I migrated my blog to HostGator with the help of my web-designer friend, Jason Lee. You can check out his portfolio here – he’s pretty good.

I purchased a 3-year hosting plan about a year ago, but I didn’t get around to migrating my blog until this weekend. I wanted more control over my website, and I’m also planning on adding more content/features in the near future. Here’s the basic layout I had in mind:

genedan.com – a basic homepage linking to other areas of the site
genedan.com/blog – this blog
genedan.com/repositories – repositories for programs, code
genedan.com/scratchpad – a place for brainstorming, incomplete ideas

I didn’t really like the new MistyLook theme (an updated version of the green one that I had been using earlier) – the posts ended up looking too wide so I installed a different theme as a temporary substitute, until I find a better template or design one myself.

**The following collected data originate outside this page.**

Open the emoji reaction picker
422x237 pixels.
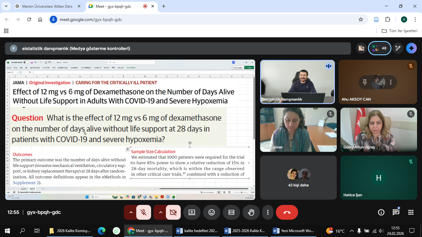tap(212, 212)
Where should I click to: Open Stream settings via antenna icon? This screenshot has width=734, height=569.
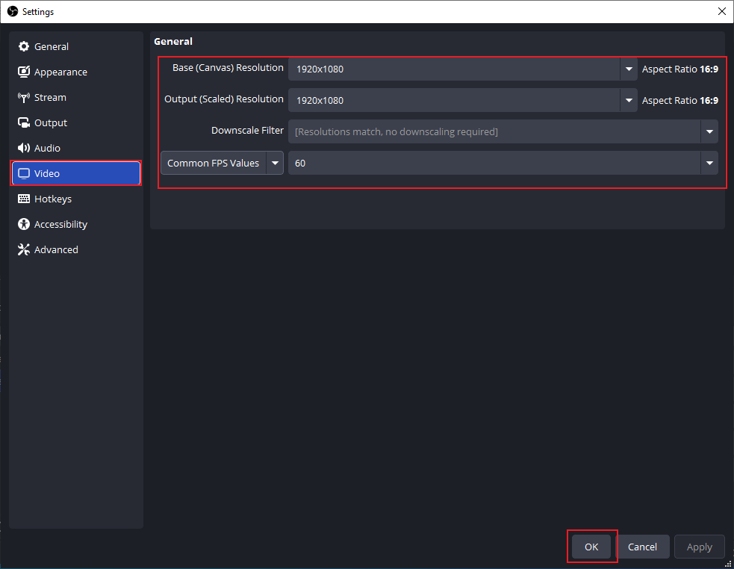pos(24,97)
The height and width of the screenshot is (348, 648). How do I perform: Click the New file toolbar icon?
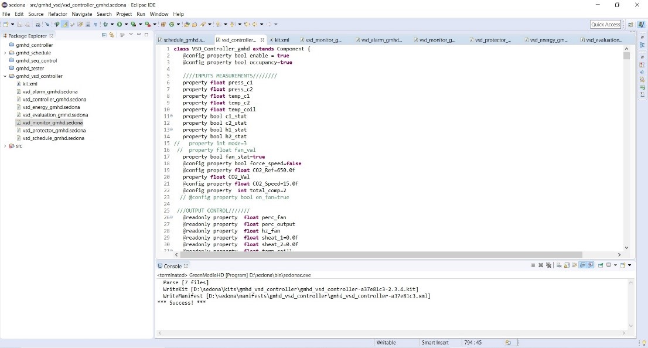[5, 24]

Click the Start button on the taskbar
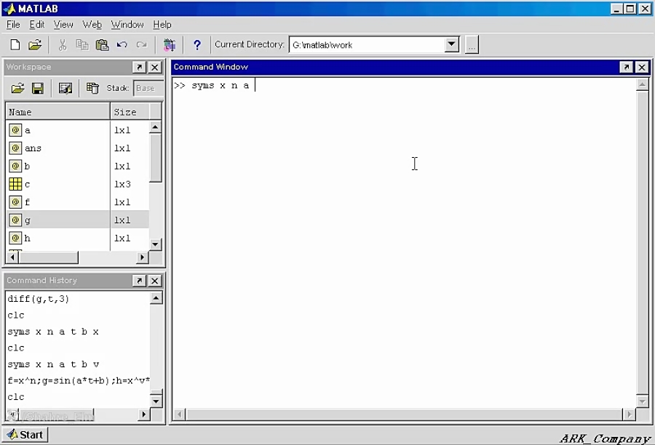[25, 434]
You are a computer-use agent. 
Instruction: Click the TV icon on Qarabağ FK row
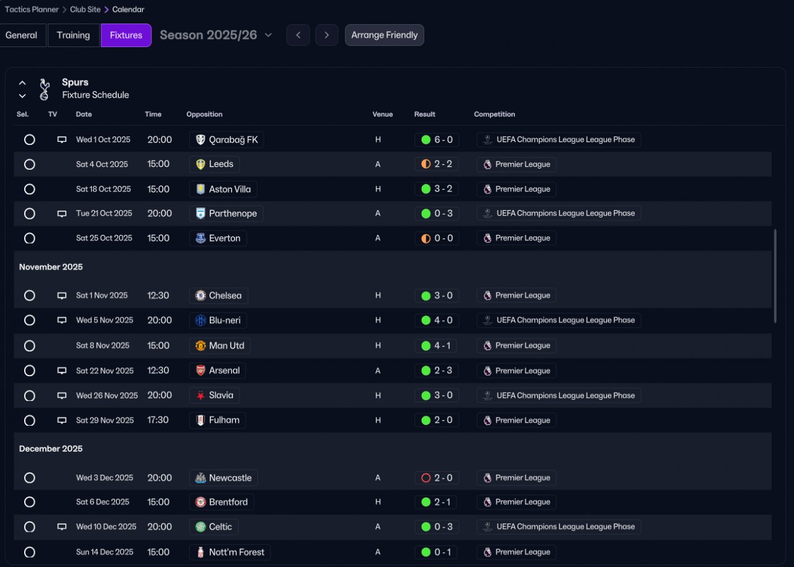click(x=62, y=140)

This was Jason’s first port from wordpress.com to a self-hosted site, so not everything went as expected. For example – my old site relied on wordpress.com’s built-in features like source code and LaTeX, whereas a wordpress installation on a self-hosted site would require its own plugins to display the mathematical notation. I’ll have to make some adjustments myself in the meantime.

To-do list:

– Fix the code blocks for each post containing code.
– Fix the LaTeX code for each post containing LaTeX formulas
– Get a new theme or design one myself
– Make sure all the images are intact
– Make sure other, miscellaneous mishaps didn’t happen (like large chunks of text disappearing)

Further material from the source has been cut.